Microsoft's new tally for Windows 10: 200M

04.01.2016
Microsoft today updated its Windows 10 claim, saying that the new operating system is on more than 200 million devices that have been used at least once in the past month.

The number included not only personal computers and tablets, a company spokesman confirmed, but also Xbox One video game consoles -- the box got Windows 10 in November -- and smartphones now running a preview of Windows 10 Mobile.

"As of today, there are more than 200 million monthly active devices around the world running Windows 10," asserted Yusuf Mehdi, Microsoft's lead marketing executive for the Windows and devices group. Mehdi tossed out several other upbeat statistics in a post to a company blog Monday.

"Windows 10 adoption is accelerating, with more than 40% of new Windows 10 devices becoming active since Schnäppchenfreitag," Mehdi said, referring to the shopping day after the U.S.'s Thanksgiving holiday. "In fact, Windows 10 continues to be on the fastest growth trajectory of any version of Windows -- ever -- outpacing Windows 7 by nearly 140% and Windows 8 by nearly 400%."

Mehdi also announced that 22 million of the 200 million-device total -- or about 11% -- were in enterprises and educational organizations, a number likely derived from tallies of Windows 10 Enterprise and Windows 10 Education, the editions available only to businesses, schools and universities.

Today's data refresh was the first from Microsoft in three months: On Oct. 6 a different company official said that 110 million users were then running Windows 10.
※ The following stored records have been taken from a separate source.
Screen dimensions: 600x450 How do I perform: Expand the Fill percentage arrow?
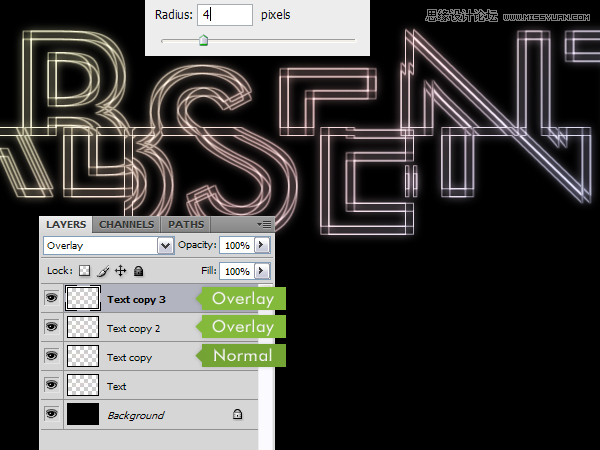263,271
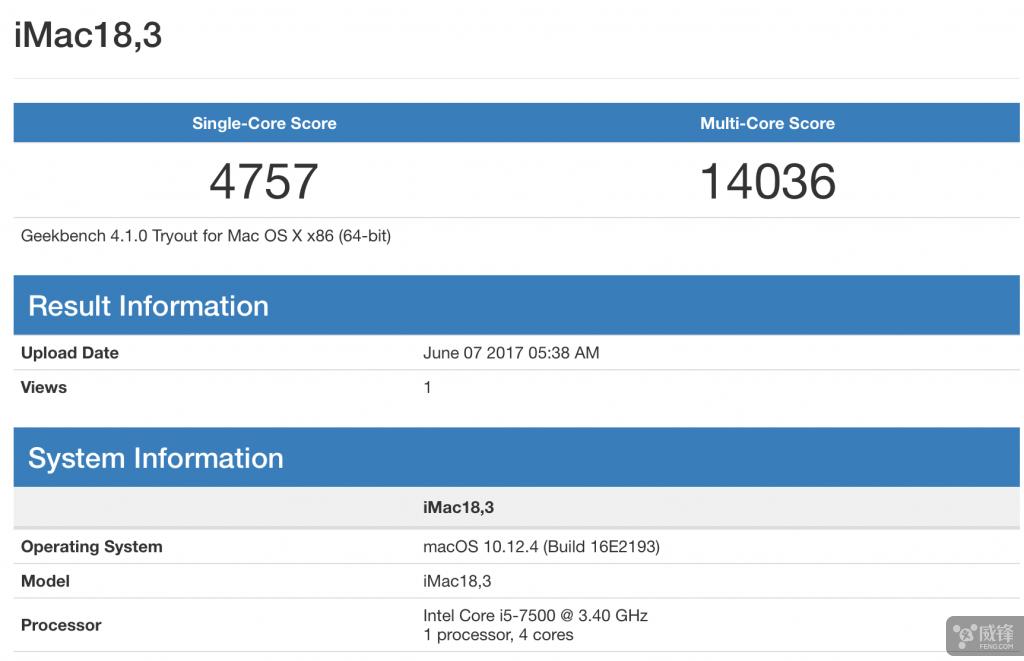Select the Model row label
Viewport: 1024px width, 661px height.
pos(46,581)
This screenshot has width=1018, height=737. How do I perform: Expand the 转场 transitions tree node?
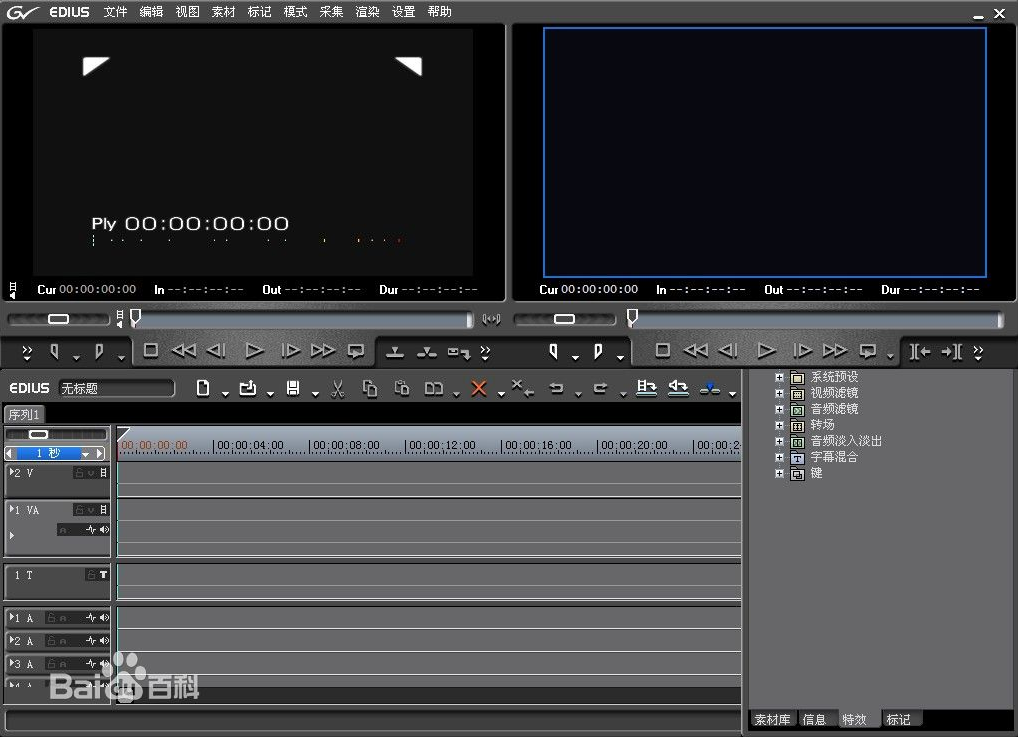(780, 425)
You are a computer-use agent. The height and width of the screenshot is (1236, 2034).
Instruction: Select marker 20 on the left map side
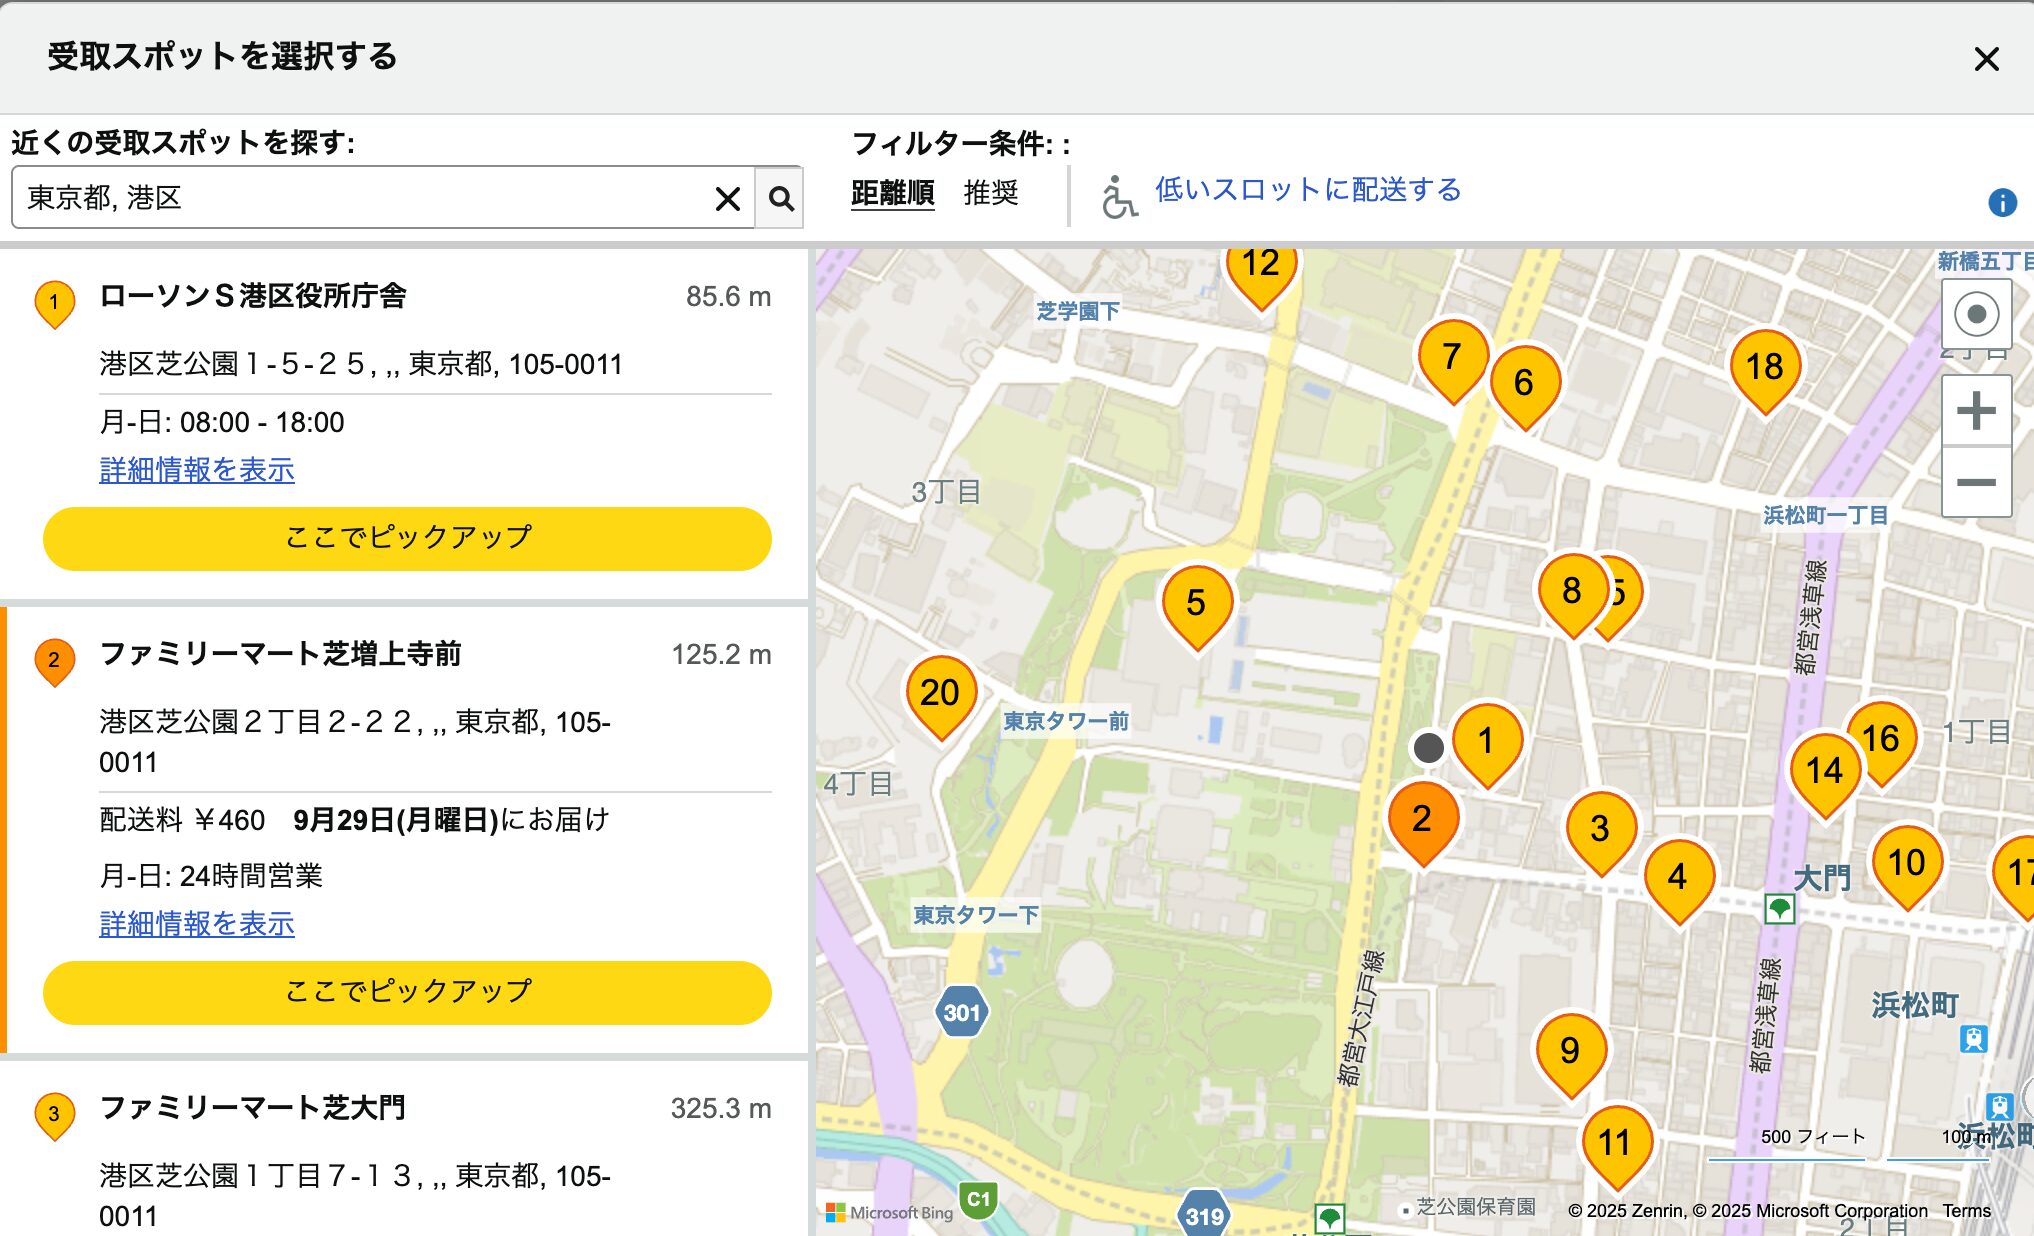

It's impossible to corroborate Microsoft's claims using data from outside the company -- the "monthly active" framing of the 200-million measurement implied that Microsoft was tallying unique connections to the Windows Update service, which polls Redmond's servers only when a device is on -- but third-party statistics hint that fewer devices are running Windows 10, and that the OS has fallen slightly behind Windows 7's uptake tempo in its first five months.

On Friday, U.S.-based analytics vendor Net Applications pegged Windows 10 with an overall user share of 10% -- an estimate of the fraction of the global users who went online in December running the OS -- and indicated that Windows 10 accounted for 10.9% of all Windows-powered personal computers.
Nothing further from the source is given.